Der Schreib Prozess konnte ungefähr nur alle 1-2ms ablaufen, was in meinem Fall leider viiiieeeel zu viel ist  ... trotzdem danke für die mithilfe und ich probiere es nun mit R3IO ^^


----------



## trinitaucher (26 September 2008)

Aber die gewünschte Reaktion bekommste schon mit einem SPS-Programm hin, oder?
Oder funktioniert das auch nicht mit den 50µs?


----------



## Beta6 (30 September 2008)

Naja, die Latenz ist mit ~130µs sehr hart an der Grenze für unser Aufgabenbereich. Deshalb probieren wir alle Möglichkeiten aus


----------



## trinitaucher (30 September 2008)

Nochmals... wenn ihr in einem *SPS-Programm* und im System Manager als Basiszeit 50µs einstellt, werden dann die Werte eingehalten und bleibt die "Systemlatenz" dann unter 4..5µs (zu sehen im System Manager unter "System-Konfiguration" => "Echtzeit-Einstellung" => "Online")?
Wenn die Systemauslastung dann schon jenseits der 50% steigt, könnte es sowieso schwierig werden mit der ganzen Aktion.

An welcher Stelle lest ihr die "Latenzzeiten" ab?


----------



## Beta6 (10 Oktober 2008)

Ja, die angezeigte System-Latenzzeit ist sehr niedrig (liegt sogar noch unter 2µs). Dennoch haben wir eine ziemlich hohe Gesamtverzögerung. Wir speisen das von einem Funktionsgenerator erzeugtes Signal ein und überprüfen die Verzögerung mithilfe eines Oszilloskopes (1. Kanal direkt mit am Funktionsgenerator, 2. Kanal am Ausgang des DA-Wandlers.


----------



## drfunfrock (10 Oktober 2008)

Beta6 schrieb:


> Ja, die angezeigte System-Latenzzeit ist sehr niedrig (liegt sogar noch unter 2µs). Dennoch haben wir eine ziemlich hohe Gesamtverzögerung. Wir speisen das von einem Funktionsgenerator erzeugtes Signal ein und überprüfen die Verzögerung mithilfe eines Oszilloskopes (1. Kanal direkt mit am Funktionsgenerator, 2. Kanal am Ausgang des DA-Wandlers.
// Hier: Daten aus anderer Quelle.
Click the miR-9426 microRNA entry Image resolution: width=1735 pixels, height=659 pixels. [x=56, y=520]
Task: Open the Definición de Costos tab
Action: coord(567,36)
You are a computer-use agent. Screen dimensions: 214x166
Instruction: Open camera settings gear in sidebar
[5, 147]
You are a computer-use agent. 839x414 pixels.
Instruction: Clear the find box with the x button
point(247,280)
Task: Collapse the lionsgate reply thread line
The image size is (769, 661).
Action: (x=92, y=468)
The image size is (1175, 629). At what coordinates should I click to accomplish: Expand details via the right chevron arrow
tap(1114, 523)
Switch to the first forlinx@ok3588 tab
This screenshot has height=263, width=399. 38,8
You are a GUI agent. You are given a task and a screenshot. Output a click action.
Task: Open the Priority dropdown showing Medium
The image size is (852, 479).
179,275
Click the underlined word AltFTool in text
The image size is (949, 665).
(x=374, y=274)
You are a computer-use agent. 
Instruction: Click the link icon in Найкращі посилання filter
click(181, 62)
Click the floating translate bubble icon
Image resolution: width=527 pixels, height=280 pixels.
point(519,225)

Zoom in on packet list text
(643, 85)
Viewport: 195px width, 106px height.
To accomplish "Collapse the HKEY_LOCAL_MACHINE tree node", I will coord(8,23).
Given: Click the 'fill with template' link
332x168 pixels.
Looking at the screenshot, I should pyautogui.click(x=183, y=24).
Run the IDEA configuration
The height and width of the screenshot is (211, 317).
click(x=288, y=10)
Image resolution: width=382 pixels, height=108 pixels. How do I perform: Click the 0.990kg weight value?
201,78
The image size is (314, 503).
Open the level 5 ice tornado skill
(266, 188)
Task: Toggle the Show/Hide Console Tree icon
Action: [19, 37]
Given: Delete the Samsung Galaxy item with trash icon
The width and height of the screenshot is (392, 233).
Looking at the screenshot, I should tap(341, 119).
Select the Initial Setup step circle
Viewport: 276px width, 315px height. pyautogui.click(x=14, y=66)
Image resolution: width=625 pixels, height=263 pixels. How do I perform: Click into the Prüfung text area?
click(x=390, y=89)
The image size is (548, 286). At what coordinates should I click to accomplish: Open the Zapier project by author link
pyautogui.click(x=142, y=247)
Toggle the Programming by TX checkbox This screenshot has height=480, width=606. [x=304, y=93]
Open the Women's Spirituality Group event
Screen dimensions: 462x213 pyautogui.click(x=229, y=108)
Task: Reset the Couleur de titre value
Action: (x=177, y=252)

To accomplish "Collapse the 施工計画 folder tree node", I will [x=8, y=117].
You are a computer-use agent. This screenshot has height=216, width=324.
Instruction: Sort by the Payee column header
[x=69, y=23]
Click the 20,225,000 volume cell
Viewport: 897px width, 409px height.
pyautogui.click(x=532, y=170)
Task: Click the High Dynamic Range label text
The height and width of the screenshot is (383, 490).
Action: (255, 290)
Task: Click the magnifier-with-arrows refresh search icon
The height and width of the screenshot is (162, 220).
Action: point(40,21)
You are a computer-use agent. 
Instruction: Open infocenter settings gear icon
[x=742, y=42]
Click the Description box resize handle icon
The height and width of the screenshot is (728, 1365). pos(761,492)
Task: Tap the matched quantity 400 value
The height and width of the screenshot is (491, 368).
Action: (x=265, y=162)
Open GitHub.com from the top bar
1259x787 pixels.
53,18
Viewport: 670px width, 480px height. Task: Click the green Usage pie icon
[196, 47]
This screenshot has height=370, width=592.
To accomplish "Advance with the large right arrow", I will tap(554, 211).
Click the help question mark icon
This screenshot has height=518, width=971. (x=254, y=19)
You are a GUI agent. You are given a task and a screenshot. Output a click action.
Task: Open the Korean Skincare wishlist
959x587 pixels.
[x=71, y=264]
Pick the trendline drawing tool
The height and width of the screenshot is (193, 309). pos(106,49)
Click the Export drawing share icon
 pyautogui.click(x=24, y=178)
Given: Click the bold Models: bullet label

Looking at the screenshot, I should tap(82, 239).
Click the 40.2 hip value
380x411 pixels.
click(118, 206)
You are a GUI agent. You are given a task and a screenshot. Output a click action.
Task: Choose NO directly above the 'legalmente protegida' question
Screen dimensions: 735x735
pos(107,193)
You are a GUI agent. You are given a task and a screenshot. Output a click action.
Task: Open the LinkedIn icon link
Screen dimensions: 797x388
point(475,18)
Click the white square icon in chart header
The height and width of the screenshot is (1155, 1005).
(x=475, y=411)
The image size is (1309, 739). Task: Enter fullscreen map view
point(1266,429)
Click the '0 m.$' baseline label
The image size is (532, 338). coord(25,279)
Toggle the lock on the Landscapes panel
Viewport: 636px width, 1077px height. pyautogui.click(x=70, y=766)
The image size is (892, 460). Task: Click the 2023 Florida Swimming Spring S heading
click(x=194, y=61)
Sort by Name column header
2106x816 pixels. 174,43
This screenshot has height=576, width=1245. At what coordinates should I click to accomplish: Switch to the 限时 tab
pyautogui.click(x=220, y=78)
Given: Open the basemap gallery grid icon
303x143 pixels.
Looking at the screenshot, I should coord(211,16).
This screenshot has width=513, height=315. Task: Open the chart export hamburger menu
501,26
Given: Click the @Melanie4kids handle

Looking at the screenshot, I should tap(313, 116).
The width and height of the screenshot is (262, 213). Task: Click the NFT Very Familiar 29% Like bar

Das wirst du nicht verhindern können. Immerhin hast du es nicht mit High-Speed-Signalwegen zu tun. Dann kommt noch die Wandlung dazu, Kommunikation und von der Änderung des Signals bis dass der Prozess  die Daten bekommt, kann ein Zyklus vergehen.


----------



## Realtimer (16 Oktober 2008)

drfunfrock schrieb:


> Das wirst du nicht verhindern können. Immerhin hast du es nicht mit High-Speed-Signalwegen zu tun. Dann kommt noch die Wandlung dazu, Kommunikation und von der Änderung des Signals bis dass der Prozess die Daten bekommt, kann ein Zyklus vergehen.


 
Das mit den High-Speed-Signalwegen verstehe ich nicht. Ich dachte immer, dass der Strom nicht viel langsamer als Licht läuft. Und wenn man langsame ADC's einsetzt und für die Wandlung lang braucht ist es auch nicht optimal. Ein Zyklus darf doch vergehen, für die paar Signale sollten sich doch 50 µs ausgehen, wie es die Werbung verspricht. Beta2 spricht aber von einer Latenz von 130 µs. Irgendwas hat's da noch.

LG

Realtimer


----------